Le Premier ministre Charles Michel avait tenu à ne pas se substituer à la décision du bourgmestre.
Les récents événements qui se sont déroulés ces derniers jours à Bruxelles ont posé la question de l'organisation du feu d'artifice du Nouvel An. Doit-il avoir lieu sur la place De Brouckère, en plein cœur de la capitale, vu la menace (toujours en niveau 3 actuellement) qui pèse sur le pays et plus particulièrement Bruxelles? Une décision qui appartenait au bourgmestre de Bruxelles Yvan Mayeur. Ce dernier a donc décidé d'annuler le feu d'artifice, ainsi que les festivités prévues sur le boulevard Anspach, notamment une soirée animée par un DJ.
Sur le plateau du JT de la RTBF, le Premier ministre Charles Michel a expliqué ne pas vouloir "se substituer à la décision du bourgmestre", tout en souhaitant que l'événement ait lieu. Le socialiste a toutefois décidé d'annuler le feu d'artifice, ainsi que l'ensemble des festivités prévues autour de cet événement.
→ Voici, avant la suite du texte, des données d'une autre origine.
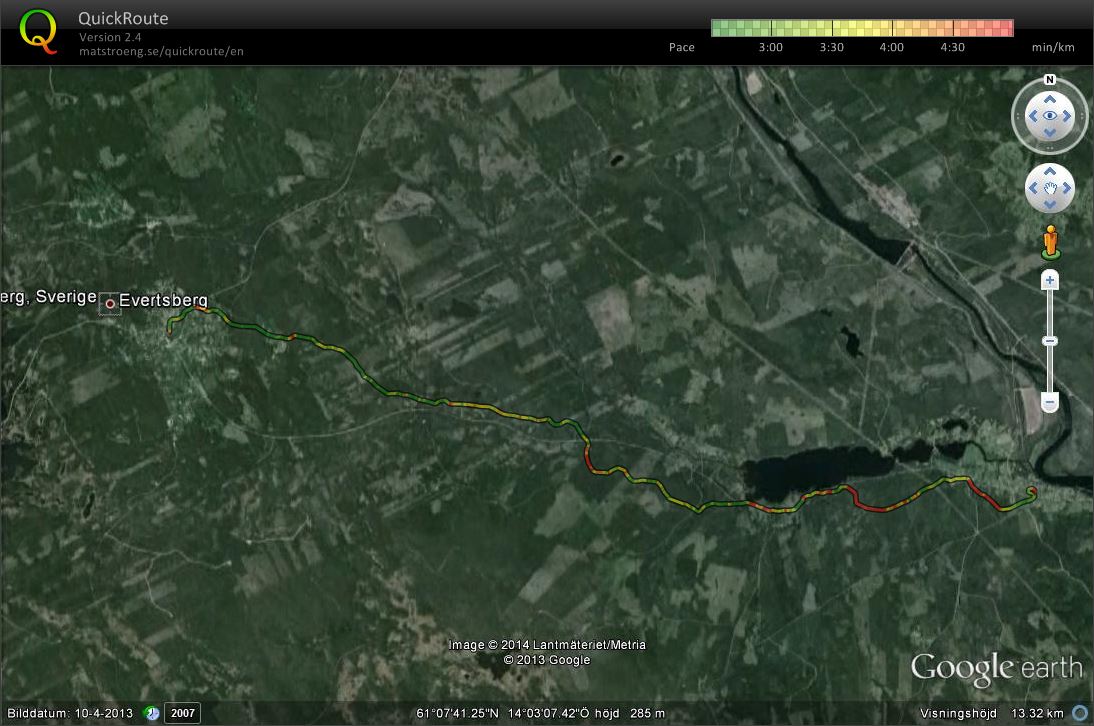Screen dimensions: 1094x726
Task: Click the zoom slider handle
Action: (1050, 342)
Il a également précisé que la police serait encore présente pour protéger les Bruxellois qui souhaiteraient sortir pour profiter du Réveillon.
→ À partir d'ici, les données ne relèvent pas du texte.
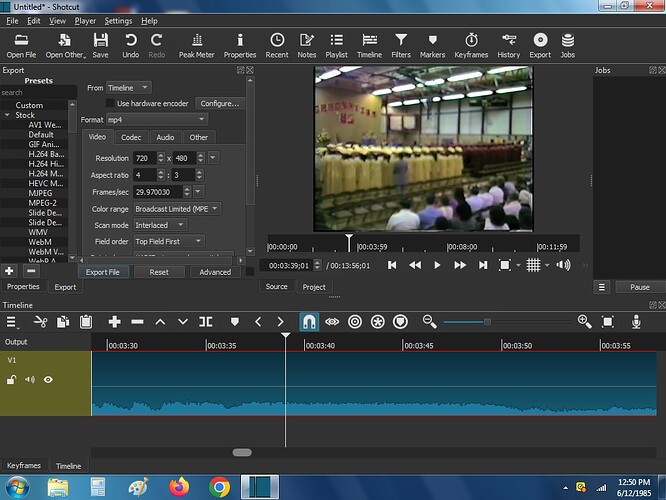This screenshot has height=500, width=666.
Task: Enable ripple mode in timeline toolbar
Action: (355, 322)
"Le côté rassemblement de masse a joué", a-t-il expliqué au micro de la RTBF. "Dans cette situation-là, on ne peut assurer de contrôler tout le monde. Les enquêtes sont toujours en cours, des éléments sont toujours en cours d'analyse. On ne peut pas prendre ce risque-là. C'est pourquoi on a décidé de ne pas poursuivre ces festivités. Y a-t-il un risque d'attentat ? Le centre de crise nous l'indique et l'OCAM doit encore apporter de précisions." Il n'a en revanche pas confirmé que des perquisitions avaient lieu actuellement à Bruxelles.
Charles Michel a également apporté sa "totale solidarité" envers le bourgmestre de Bruxelles. "C'est une situation exceptionnelle, inédite, avec une menace générale de niveau 3. C'était une décision délicate, difficile à prendre. Il aurait souhaité mainteinir ces festivités. Tout le monde, moi le premier, veut un retour à la vie normale, mais la situation est incertaine".
Il a en outre expliqué ne pas être "catégorique" sur le fait que le pays avait échappé à un attentat."L'enquête progresse en tout cas (...) Le but des enquêteurs est de démanteler un maximum de cellules. C'est dans les semaines à venir, à mesure que l'enquête avance qu'on saura le déterminer".